Append domain-specific rules to the default prompt via extra_guidance:

python
resolver = LlmPairResolver(
    model="openai/gpt-4o-mini",
    entity_type="organization",
    extra_guidance=(
        "A parent organization and its subsidiary/division are DISTINCT things. "
        "'Amazon' is not the same as 'AWS'. 'Google' is not the same as 'YouTube'."
    ),
)

extra_guidance is for domain rules only — do not include output-format instructions.

Validation and retry

After each LLM call, the response is validated:

  1. Structural: the JSON response must parse into the expected schema
  2. Semantic: matched (if non-null) must be in the supplied candidates. If not, the LLM is re-prompted with explicit feedback and the conversation continues

The default retry budget is 2. If exhausted, no match is returned.

python
resolver = LlmPairResolver(model="openai/gpt-4o-mini", retries=3)  # more retries
resolver = LlmPairResolver(model="openai/gpt-4o-mini", retries=1)  # fewer retries

Memoization

Each unique (entity, candidates) pair’s decision is persisted across runs via @coco.fn(memo=True). Changing the model or prompt invalidates the cache. No additional memoization wrapper is needed.

Parameters

ParameterTypeDefaultDescription
modelstr(required)Litellm model string (e.g. "openai/gpt-4o-mini").
entity_typestr | NoneNoneEntity type hint woven into the prompt.
extra_guidancestr | NoneNoneDomain rules appended to the default prompt.
retriesint2Max retries on invalid matched output.

Custom resolvers

For cases where the built-in LlmPairResolver doesn’t fit (rule-based matching, different LLM framework, etc.), implement the PairResolver protocol:

python
from cocoindex.ops.entity_resolution import PairResolver, PairDecision, CanonicalSide

class MyResolver:
    async def __call__(self, entity: str, candidates: list[str]) -> PairDecision:
        # `candidates` is a non-empty, de-duplicated list of canonical names
        # with cosine similarity to `entity` above the threshold.

        # No match:
        return PairDecision()

        # Match — existing candidate stays canonical (default):
        return PairDecision(matched="Microsoft")

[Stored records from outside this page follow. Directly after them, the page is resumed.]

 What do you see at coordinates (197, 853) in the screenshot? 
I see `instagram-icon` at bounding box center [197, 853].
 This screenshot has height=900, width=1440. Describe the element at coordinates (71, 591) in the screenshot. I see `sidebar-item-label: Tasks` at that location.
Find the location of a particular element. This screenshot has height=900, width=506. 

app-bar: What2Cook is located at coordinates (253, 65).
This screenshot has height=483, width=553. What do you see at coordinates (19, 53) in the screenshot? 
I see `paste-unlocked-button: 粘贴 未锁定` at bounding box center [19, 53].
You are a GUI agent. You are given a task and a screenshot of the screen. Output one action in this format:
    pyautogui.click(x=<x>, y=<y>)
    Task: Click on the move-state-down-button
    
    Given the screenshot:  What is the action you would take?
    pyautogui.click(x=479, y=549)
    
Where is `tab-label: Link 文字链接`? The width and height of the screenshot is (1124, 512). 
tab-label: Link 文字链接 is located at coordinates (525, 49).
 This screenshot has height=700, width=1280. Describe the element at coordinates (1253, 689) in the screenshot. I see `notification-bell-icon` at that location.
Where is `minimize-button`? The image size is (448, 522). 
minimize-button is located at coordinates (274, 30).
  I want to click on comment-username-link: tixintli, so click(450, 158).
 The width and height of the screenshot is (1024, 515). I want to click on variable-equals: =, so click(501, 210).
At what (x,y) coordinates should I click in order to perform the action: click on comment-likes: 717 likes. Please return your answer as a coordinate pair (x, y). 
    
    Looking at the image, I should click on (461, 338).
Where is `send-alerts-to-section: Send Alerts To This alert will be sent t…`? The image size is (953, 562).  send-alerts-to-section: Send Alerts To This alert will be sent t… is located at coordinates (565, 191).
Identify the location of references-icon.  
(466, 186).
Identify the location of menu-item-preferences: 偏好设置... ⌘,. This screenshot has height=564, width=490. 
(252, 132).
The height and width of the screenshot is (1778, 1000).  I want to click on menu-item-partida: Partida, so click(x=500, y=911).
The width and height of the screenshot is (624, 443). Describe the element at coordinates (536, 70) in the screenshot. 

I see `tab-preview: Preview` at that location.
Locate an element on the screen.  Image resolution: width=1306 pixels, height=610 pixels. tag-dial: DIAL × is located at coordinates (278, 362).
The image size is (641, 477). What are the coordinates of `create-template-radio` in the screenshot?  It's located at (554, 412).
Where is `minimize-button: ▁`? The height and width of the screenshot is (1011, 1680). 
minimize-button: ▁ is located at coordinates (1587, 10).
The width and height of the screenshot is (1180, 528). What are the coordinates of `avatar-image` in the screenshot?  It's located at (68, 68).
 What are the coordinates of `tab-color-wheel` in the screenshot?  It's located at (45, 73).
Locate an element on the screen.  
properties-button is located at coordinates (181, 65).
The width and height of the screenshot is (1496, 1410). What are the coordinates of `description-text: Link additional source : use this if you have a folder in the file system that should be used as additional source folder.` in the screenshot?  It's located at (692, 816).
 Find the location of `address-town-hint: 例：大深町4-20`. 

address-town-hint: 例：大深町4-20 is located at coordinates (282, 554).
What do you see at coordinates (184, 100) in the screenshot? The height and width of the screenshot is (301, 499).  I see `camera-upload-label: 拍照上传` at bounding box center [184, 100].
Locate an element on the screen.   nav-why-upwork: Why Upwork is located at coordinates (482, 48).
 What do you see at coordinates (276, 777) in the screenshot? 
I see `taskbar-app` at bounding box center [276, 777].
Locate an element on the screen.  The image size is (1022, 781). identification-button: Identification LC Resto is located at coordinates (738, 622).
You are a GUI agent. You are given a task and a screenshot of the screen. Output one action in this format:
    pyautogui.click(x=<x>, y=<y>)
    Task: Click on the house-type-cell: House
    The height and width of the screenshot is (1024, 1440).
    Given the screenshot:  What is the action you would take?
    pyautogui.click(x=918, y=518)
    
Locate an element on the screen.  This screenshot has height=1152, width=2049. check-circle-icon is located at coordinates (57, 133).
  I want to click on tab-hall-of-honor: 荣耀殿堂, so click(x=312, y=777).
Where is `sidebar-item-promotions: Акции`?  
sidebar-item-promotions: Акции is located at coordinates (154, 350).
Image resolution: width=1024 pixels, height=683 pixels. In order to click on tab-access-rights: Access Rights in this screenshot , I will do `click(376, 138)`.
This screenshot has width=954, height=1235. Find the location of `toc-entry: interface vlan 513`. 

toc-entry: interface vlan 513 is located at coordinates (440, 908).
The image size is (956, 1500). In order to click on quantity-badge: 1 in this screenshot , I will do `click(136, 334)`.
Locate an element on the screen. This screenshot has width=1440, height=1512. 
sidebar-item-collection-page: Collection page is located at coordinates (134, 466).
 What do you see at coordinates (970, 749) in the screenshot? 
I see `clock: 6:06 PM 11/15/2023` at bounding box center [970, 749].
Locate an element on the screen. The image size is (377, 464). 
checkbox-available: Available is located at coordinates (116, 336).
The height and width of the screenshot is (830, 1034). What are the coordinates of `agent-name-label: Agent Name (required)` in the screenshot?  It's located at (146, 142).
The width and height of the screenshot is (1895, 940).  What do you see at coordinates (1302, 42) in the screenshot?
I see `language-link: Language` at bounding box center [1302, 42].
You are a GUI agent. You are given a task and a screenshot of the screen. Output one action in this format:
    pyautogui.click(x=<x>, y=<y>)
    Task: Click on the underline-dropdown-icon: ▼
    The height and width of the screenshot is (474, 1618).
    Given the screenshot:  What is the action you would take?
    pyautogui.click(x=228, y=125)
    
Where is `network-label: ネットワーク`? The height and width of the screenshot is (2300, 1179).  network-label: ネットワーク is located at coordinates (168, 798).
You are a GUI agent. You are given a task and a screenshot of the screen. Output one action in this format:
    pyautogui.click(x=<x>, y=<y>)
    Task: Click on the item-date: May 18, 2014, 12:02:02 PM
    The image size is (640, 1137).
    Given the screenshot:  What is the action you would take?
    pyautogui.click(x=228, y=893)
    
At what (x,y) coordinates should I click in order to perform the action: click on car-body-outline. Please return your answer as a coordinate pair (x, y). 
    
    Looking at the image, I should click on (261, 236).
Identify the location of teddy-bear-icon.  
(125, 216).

        # Match — new entity is the better canonical name:
        return PairDecision(matched="Microsoft Corp.", canonical=CanonicalSide.NEW)

Any async callable with the signature (entity: str, candidates: list[str]) -> PairDecision works — no subclassing required. PairDecision.canonical is advisory: the existing_policy may override it (see Existing-canonical handling).